你一生的故事(第9/28页)
我望着视镜里的弗莱帕和拉斯伯里,这两个七肢桶正等着我们继续哩。我长叹一声:“你们哪,可真没打算让我省省心,是不是?”
说句公道话,七肢桶是百分之百地合作。时间一天天过去,它们热心地教我们学习它们的语言,也不要求我们向它们进一步传授英语知识。韦伯上校和他那一伙军人为此疑惑不已,我则同研究别的视镜的其他语言学家通过视频会议磋商探讨,分享我们各自学到的七肢桶语言。与七肢桶的视镜相比,我们视频会议所用的显示器显得很原始落后,我的同僚语言学家出现在显示器里时,看上去距我比七肢桶遥远得多。熟悉的遥不可及,而奇异的却近在咫尺。真是矛盾啊!

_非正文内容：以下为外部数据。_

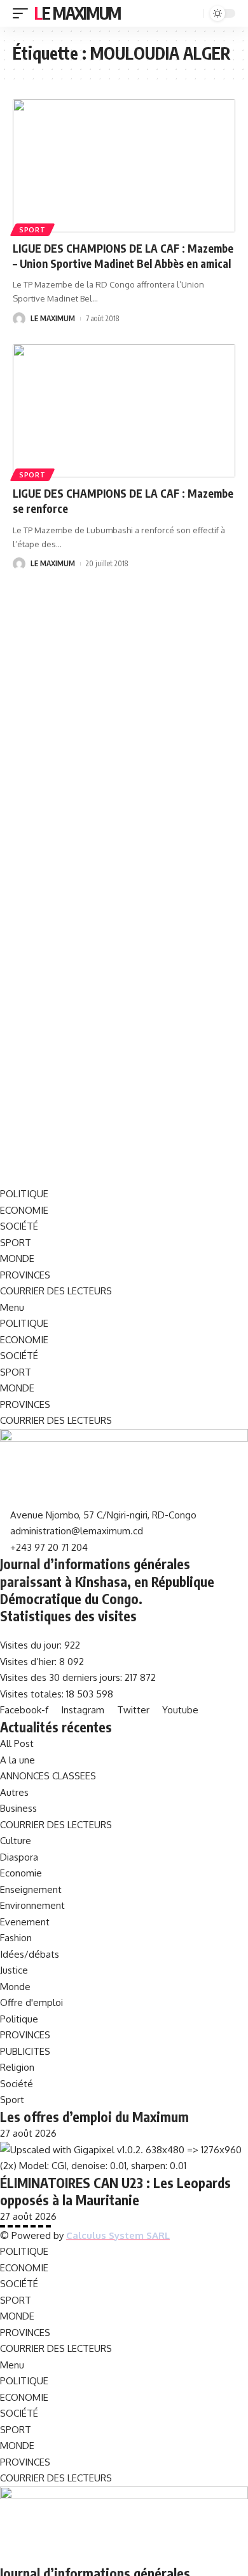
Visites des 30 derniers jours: (62, 1677)
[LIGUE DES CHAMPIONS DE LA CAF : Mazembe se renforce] (124, 410)
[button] (124, 1307)
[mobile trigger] (23, 13)
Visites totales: (33, 1694)
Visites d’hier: (29, 1662)
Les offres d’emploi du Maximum (94, 2116)
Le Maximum (77, 13)
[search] (192, 13)
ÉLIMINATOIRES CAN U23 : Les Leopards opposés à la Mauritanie (115, 2191)
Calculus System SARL (118, 2235)
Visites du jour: (32, 1645)
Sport (32, 230)
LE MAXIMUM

我们的语言能力还很差,无法询问七肢桶来到这里的目的,也无法和它们讨论物理知识,以此了解它们的技术水平。这些只能是以后的事。至于目前,我们专心致志,从最基础的做起:音位/字形、词汇、句法。每一个视镜里的七肢桶都操同一种语言,因此我们可以把数据汇集到一起,协作研究。
最困难的是七肢桶的“文字”,看上去根本不像文字,更像一大堆纠缠混杂的小画。还有,七肢桶的语标文字不是一行行排列,也不是一圈圈排列,它们的排列方式根本就不是线性的。弗莱帕和拉斯伯里写的句子就像是把许多个语标凑到一块,需要多少就用多少,凑成一大团。

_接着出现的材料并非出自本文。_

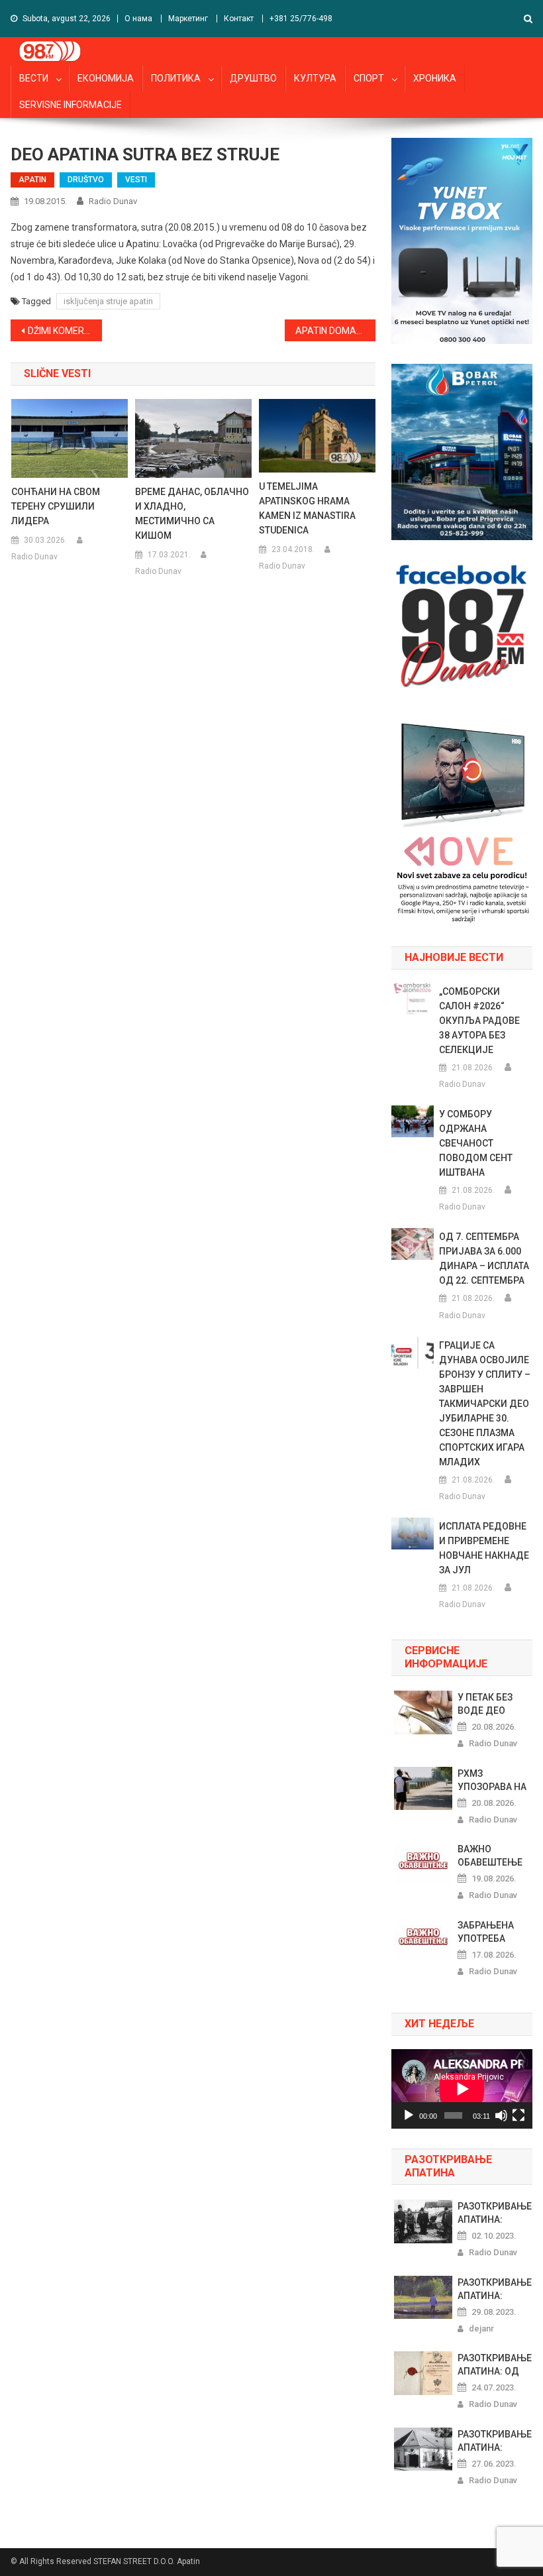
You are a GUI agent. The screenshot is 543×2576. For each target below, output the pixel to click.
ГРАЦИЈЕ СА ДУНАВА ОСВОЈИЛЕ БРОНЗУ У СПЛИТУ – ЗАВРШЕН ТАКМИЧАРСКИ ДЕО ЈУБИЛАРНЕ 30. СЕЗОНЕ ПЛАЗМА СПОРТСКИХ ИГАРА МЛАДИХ (484, 1403)
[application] (461, 2089)
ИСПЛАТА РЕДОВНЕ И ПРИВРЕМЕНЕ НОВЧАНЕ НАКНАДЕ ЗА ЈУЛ (484, 1548)
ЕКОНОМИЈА (105, 78)
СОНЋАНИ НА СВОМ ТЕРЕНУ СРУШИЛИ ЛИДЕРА (55, 506)
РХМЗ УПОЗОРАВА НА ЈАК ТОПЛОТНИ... (492, 1780)
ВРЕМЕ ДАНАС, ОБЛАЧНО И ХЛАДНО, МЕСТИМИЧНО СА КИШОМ (192, 513)
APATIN (32, 179)
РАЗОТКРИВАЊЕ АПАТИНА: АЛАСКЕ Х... (495, 2289)
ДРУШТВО (253, 78)
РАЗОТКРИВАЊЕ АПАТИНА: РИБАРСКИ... (495, 2441)
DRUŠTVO (86, 179)
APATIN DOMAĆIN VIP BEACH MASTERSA (335, 330)
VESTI (136, 179)
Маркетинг (188, 18)
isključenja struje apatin (108, 301)
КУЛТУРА (315, 78)
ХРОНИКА (434, 78)
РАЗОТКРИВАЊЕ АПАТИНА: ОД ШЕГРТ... (495, 2365)
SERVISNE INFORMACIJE (70, 104)
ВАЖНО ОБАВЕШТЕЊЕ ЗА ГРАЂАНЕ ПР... (490, 1856)
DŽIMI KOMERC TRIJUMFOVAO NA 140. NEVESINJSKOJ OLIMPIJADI (65, 330)
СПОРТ (369, 78)
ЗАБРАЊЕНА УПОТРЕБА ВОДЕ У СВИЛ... (492, 1932)
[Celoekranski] (518, 2115)
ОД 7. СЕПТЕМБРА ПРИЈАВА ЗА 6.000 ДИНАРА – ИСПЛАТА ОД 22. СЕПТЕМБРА (484, 1258)
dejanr (481, 2328)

这种形式的文字不禁使人联想到原始的符号系统。读者要想解读一段由这种符号组成的信息,必须事先知道这段信息的语境——它的上下文关系,前因后果。因此大家认为,这种符号体系太受限制,无法系统地记录信息。不过七肢桶不可能以口耳相传的口头语言为基础发展出这么发达的技术水平。如此一来,意味着有三种可能:一、七肢桶的确拥有一种真正的书写系统,但不愿意当着我们的面运用;二、七肢桶目前的技术手段不是它们发明的,它们只不过是一群文盲,捡了别的种族所发明的科学技术;第三种可能,也是我最感兴趣的,即,七肢桶文字是一种非线性系统,完全相当于真正的文字。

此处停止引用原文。